**WORK ITEM:**
Please give back, word for word, only the lines starting at the one containing "Viewport: 800px width, 600px height." and ending at the one containing "Task: Close the TontonFranck side panel" within the material below.

**RECORDS FOR PROCESSING:**
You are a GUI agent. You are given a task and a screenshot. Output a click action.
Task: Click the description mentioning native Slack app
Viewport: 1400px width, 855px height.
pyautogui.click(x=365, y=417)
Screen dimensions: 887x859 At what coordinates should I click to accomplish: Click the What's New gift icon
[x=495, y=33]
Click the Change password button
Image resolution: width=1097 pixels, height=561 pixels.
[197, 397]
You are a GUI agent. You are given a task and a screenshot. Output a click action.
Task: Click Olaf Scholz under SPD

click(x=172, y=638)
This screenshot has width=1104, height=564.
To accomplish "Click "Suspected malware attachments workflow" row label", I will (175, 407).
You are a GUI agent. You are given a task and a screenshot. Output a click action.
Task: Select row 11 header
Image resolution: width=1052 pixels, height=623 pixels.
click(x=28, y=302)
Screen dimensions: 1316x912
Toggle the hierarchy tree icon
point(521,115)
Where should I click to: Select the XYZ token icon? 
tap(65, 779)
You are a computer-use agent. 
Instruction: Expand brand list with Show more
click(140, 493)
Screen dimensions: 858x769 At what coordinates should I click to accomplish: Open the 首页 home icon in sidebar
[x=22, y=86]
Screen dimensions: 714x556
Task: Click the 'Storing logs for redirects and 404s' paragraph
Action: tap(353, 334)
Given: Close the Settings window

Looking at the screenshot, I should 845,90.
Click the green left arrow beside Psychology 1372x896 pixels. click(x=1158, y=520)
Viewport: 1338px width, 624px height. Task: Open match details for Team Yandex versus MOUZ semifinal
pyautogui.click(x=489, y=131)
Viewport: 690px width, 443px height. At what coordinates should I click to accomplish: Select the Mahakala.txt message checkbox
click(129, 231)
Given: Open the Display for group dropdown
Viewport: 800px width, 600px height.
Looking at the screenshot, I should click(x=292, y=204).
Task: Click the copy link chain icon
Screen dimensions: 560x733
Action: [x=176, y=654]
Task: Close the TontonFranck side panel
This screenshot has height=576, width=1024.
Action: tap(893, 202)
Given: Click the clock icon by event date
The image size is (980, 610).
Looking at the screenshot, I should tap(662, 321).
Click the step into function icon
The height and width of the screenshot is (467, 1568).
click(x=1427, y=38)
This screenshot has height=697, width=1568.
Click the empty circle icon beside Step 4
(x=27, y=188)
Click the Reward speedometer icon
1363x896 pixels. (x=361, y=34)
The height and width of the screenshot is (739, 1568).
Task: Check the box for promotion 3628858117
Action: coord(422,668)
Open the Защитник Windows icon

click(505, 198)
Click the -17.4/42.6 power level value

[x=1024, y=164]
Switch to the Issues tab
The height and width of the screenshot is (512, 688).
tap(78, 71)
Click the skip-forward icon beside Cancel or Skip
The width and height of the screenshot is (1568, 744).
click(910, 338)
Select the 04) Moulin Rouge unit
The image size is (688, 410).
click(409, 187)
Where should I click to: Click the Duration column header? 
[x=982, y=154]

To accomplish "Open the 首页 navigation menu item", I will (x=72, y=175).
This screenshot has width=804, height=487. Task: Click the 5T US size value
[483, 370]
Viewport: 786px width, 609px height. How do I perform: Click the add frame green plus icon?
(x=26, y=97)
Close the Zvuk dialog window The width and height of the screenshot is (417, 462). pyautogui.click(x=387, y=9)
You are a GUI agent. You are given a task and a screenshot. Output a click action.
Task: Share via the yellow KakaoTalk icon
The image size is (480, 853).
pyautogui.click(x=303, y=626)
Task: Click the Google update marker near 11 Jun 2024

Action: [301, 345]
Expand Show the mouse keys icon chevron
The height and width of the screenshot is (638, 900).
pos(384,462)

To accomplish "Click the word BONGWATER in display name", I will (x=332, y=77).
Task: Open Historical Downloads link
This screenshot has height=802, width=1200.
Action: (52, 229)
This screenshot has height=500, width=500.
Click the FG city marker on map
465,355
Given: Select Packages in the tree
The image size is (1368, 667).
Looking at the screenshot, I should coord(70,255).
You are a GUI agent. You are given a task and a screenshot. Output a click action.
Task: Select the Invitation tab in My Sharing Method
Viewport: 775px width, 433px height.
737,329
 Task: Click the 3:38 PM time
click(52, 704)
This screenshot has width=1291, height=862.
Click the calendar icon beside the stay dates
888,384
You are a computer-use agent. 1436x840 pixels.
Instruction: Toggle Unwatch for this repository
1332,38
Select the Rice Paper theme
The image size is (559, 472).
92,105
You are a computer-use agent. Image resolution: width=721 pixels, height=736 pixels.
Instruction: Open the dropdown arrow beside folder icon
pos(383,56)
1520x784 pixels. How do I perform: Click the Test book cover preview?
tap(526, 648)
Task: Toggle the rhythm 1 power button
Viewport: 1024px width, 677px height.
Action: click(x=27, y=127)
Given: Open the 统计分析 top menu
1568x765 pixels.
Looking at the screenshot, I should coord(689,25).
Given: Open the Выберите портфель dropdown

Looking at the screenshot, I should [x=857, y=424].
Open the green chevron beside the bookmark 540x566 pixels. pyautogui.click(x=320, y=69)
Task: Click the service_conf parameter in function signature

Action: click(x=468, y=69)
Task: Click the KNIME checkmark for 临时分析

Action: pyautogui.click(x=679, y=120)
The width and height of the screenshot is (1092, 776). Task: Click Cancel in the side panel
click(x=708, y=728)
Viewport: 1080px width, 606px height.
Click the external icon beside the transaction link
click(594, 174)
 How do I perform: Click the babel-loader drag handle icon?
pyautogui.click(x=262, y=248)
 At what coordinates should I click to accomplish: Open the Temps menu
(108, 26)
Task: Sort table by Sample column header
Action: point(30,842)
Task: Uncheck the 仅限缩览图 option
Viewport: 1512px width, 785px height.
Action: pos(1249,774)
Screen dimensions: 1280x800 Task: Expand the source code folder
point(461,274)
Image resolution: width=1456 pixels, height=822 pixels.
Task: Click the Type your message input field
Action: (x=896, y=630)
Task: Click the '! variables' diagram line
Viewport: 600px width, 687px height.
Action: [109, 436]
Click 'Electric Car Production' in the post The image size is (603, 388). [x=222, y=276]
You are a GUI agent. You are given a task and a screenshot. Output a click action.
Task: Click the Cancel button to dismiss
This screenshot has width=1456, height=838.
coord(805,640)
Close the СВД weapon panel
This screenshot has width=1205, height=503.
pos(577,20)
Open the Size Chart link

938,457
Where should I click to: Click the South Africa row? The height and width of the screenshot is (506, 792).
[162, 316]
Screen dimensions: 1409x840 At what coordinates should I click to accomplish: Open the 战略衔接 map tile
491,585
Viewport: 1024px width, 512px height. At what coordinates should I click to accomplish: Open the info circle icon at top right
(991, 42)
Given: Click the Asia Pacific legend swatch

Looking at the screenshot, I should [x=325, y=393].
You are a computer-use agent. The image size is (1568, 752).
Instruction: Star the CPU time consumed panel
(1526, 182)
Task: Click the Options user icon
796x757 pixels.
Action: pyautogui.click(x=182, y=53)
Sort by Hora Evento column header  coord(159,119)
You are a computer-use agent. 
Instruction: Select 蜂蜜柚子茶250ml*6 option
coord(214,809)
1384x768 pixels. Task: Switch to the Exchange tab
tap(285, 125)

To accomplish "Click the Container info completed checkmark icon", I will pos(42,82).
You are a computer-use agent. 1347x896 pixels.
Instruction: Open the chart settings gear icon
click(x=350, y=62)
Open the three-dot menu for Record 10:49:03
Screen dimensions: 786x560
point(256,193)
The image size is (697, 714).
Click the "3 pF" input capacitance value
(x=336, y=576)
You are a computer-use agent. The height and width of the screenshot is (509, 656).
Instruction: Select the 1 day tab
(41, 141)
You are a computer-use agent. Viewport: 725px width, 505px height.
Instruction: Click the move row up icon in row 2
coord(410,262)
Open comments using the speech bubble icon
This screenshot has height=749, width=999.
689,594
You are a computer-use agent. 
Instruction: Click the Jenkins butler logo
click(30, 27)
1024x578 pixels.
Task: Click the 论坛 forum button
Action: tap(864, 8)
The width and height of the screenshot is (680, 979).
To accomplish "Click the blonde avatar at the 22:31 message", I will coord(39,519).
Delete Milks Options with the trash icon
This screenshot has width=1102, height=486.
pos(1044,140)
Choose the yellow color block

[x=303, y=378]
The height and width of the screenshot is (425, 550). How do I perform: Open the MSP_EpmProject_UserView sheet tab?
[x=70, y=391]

**SOLUTION:**
Viewport: 800px width, 600px height.
Looking at the screenshot, I should click(x=292, y=204).
Task: Click the copy link chain icon
Screen dimensions: 560x733
Action: [x=176, y=654]
Task: Close the TontonFranck side panel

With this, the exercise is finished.